Provided material -
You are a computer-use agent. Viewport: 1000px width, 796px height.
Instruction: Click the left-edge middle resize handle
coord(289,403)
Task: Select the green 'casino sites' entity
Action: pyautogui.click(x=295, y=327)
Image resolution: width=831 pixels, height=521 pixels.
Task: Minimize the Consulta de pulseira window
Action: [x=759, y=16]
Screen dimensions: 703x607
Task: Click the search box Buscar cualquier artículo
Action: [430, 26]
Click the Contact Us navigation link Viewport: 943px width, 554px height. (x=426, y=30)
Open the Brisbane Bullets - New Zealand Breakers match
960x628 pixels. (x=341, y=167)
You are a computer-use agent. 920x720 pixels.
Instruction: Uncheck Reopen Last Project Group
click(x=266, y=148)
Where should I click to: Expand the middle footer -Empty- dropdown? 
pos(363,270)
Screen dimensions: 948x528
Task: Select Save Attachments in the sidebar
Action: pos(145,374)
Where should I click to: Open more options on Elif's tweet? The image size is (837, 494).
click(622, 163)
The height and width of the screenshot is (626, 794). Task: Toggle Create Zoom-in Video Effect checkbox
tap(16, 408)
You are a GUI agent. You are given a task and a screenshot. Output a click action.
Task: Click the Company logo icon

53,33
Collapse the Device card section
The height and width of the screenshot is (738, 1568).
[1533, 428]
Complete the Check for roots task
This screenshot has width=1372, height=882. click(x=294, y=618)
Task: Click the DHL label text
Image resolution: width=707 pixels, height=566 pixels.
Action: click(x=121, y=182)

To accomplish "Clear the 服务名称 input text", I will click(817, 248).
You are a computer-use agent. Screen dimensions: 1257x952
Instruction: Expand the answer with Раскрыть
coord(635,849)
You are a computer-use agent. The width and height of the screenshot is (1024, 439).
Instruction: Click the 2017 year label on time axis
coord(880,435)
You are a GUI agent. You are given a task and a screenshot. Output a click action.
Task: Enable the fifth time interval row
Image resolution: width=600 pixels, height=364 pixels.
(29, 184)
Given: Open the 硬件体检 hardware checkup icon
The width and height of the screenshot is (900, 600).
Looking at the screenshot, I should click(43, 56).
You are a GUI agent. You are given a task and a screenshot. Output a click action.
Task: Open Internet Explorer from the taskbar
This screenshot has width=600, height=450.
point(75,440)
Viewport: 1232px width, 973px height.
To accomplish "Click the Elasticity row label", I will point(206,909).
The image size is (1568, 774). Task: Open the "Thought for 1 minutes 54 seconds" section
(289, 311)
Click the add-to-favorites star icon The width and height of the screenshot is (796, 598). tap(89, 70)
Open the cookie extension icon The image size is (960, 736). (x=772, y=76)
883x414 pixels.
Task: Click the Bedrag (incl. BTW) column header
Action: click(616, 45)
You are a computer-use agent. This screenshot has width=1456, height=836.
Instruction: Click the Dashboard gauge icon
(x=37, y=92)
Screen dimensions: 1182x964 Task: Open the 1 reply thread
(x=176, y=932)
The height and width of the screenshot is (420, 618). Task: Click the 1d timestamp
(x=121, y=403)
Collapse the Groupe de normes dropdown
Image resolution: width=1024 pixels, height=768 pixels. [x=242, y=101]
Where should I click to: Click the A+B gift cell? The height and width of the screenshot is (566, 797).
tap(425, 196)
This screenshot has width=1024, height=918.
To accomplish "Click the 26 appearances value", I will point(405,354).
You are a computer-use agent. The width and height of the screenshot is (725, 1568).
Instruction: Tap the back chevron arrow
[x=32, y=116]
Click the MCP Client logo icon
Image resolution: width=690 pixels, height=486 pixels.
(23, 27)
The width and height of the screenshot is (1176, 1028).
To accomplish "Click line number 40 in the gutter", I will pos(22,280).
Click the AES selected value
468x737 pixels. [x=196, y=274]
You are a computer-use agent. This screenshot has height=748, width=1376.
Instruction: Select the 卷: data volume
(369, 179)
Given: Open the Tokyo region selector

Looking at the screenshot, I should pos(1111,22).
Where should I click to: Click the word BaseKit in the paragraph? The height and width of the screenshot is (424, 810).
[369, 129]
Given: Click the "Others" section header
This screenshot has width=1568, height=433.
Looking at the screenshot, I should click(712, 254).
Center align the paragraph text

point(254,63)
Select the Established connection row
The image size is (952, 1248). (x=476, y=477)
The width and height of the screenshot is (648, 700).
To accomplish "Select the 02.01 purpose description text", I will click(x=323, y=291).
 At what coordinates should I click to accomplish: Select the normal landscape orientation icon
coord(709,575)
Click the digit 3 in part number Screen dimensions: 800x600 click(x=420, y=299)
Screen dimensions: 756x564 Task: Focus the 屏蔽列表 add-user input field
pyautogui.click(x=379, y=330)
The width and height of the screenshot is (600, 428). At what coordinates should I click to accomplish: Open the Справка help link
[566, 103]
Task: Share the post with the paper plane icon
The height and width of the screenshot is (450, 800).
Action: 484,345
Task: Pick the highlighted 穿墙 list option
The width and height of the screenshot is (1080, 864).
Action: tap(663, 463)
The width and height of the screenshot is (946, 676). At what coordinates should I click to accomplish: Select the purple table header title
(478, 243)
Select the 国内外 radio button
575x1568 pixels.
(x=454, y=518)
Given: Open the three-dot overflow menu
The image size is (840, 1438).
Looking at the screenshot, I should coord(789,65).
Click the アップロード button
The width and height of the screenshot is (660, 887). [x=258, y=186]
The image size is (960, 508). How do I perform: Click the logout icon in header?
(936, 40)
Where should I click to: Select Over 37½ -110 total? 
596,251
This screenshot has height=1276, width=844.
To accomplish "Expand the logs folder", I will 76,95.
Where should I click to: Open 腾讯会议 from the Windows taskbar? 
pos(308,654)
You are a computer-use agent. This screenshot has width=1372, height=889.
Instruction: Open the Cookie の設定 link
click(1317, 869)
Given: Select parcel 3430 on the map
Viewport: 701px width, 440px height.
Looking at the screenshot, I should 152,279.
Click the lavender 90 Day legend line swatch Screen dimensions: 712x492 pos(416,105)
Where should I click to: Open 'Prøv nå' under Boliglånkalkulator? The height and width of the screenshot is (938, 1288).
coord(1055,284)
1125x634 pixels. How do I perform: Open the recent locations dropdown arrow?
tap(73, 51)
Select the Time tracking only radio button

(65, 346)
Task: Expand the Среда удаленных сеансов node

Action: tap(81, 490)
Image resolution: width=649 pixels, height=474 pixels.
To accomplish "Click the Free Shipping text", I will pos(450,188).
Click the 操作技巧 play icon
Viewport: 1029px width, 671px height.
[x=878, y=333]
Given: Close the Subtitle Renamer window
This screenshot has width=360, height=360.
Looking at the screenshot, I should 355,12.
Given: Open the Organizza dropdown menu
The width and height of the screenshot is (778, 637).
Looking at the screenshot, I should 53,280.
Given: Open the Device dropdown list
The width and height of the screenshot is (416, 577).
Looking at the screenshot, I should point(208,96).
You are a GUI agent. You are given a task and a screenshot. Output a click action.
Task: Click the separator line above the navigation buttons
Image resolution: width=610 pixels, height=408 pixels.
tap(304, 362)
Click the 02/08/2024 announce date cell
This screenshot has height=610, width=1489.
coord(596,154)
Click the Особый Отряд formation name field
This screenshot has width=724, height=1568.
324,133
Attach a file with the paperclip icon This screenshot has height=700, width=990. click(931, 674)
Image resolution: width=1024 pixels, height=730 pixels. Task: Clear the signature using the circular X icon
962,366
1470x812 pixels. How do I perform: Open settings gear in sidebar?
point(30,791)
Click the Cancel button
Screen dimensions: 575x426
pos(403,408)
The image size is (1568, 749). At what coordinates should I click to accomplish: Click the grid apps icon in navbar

Exercise - All that is wanted is an exact copy of the lines above from the one with "Task: Click the Company logo icon" through the one with "Task: Enable the fifth time interval row", with both ends included.

Answer -
Task: Click the Company logo icon

53,33
Collapse the Device card section
The height and width of the screenshot is (738, 1568).
[1533, 428]
Complete the Check for roots task
This screenshot has width=1372, height=882. click(x=294, y=618)
Task: Click the DHL label text
Image resolution: width=707 pixels, height=566 pixels.
Action: click(x=121, y=182)

To accomplish "Clear the 服务名称 input text", I will click(817, 248).
You are a computer-use agent. Screen dimensions: 1257x952
Instruction: Expand the answer with Раскрыть
coord(635,849)
You are a computer-use agent. The width and height of the screenshot is (1024, 439).
Instruction: Click the 2017 year label on time axis
coord(880,435)
You are a GUI agent. You are given a task and a screenshot. Output a click action.
Task: Enable the fifth time interval row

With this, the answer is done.